Toutefois, l’économiste a noté que l’Afrique du Nord se présente comme la région la plus résiliente dans le continent africain face aux changements climatiques, malgré le manque de financements alloués à cette problématique. « L’enveloppe mobilisée durant la période 2010- 2020 au profit de la région pour faire face aux changements climatiques n’a pas dépassé les 3,1 milliards de dollars », a indiqué Chouchane, estimant que l’ensemble des besoins financiers pour la décennie 2020-2030 devrait atteindre les 360 milliards de dinars.
De son côté, Emmanuel Pinto-Moreira, directeur des économistes-pays, a fait savoir que l’Afrique fait face à trois grands défis. Il s’agit, primo, de l’inflation, qu’il a qualifiée de « phénomène mondial, engendré, essentiellement, par le dérangement de chaînes d’approvisionnement durant la période de propagation de la pandémie, la guerre russo-ukranienne qui a entraîné l’envolée des prix des céréales, la hausse de la demande globale aux quatre coins du monde, et le cercle vicieux ‘’hausse des salaires-hausse des prix’’, qui s’est installé dans la majorité des pays».
Secundo, il y a l’endettement, aggravé par les politiques budgétaires inadéquates adoptées par les gouvernements africains. « L’endettement a dépassé les 70% du PIB global du continent en 2021 », a-t-il précisé, considérant que les mécanismes mis en place pour atténuer cette situation, que ce soit à l’échelle locale ou mondiale, n’ont pas prouvé leur efficacité.

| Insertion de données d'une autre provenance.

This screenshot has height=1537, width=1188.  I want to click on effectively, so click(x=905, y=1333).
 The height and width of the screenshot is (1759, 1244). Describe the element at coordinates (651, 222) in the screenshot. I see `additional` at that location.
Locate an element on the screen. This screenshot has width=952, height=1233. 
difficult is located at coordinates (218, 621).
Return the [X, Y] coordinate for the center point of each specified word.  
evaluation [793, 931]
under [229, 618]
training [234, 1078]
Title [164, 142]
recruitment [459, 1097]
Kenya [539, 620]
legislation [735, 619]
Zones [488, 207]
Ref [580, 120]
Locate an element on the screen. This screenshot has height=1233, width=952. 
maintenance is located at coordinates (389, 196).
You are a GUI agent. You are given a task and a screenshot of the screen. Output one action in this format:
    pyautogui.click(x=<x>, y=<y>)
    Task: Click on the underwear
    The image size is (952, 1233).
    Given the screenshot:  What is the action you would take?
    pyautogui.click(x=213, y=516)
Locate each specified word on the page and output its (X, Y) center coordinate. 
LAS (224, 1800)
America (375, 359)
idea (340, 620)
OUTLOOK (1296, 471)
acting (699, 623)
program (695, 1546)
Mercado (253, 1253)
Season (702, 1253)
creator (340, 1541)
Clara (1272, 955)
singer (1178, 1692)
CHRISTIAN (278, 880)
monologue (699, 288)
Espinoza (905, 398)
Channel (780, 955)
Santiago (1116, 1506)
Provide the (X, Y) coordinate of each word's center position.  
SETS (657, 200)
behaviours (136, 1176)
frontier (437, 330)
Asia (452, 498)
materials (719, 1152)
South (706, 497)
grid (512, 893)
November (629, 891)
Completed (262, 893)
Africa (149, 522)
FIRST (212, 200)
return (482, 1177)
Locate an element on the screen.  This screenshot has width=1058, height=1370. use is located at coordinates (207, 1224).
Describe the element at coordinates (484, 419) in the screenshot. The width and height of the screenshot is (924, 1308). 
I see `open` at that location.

Tertio, il y a les changements climatiques, qui impactent de plus en plus le secteur agricole « bien que le continent ne soit responsable que de 4% des émissions de carbone à l’échelle mondiale ».
Dans ce cadre, les deux responsables ont souligné l’impératif de mobiliser les moyens financiers nécessaires afin d’aider les pays africains à surmonter les répercussions des changements climatiques et à réussir une transition vers un nouveau modèle de développement durable, et ce, en investissant davantage dans les énergies renouvelables (solaire, éolienne…).
Ils ont recommandé aussi de favoriser le développement du secteur privé, afin d’assurer la relance de la croissance, qui demeure en berne ces dernières années, et de favoriser la création d’emplois, surtout au profit des jeunes diplômés.
Par ailleurs, ils ont préconisé de mobiliser la dette pour financer les investissements productifs, ce qui permettra d’impulser une croissance économique soutenable à long terme.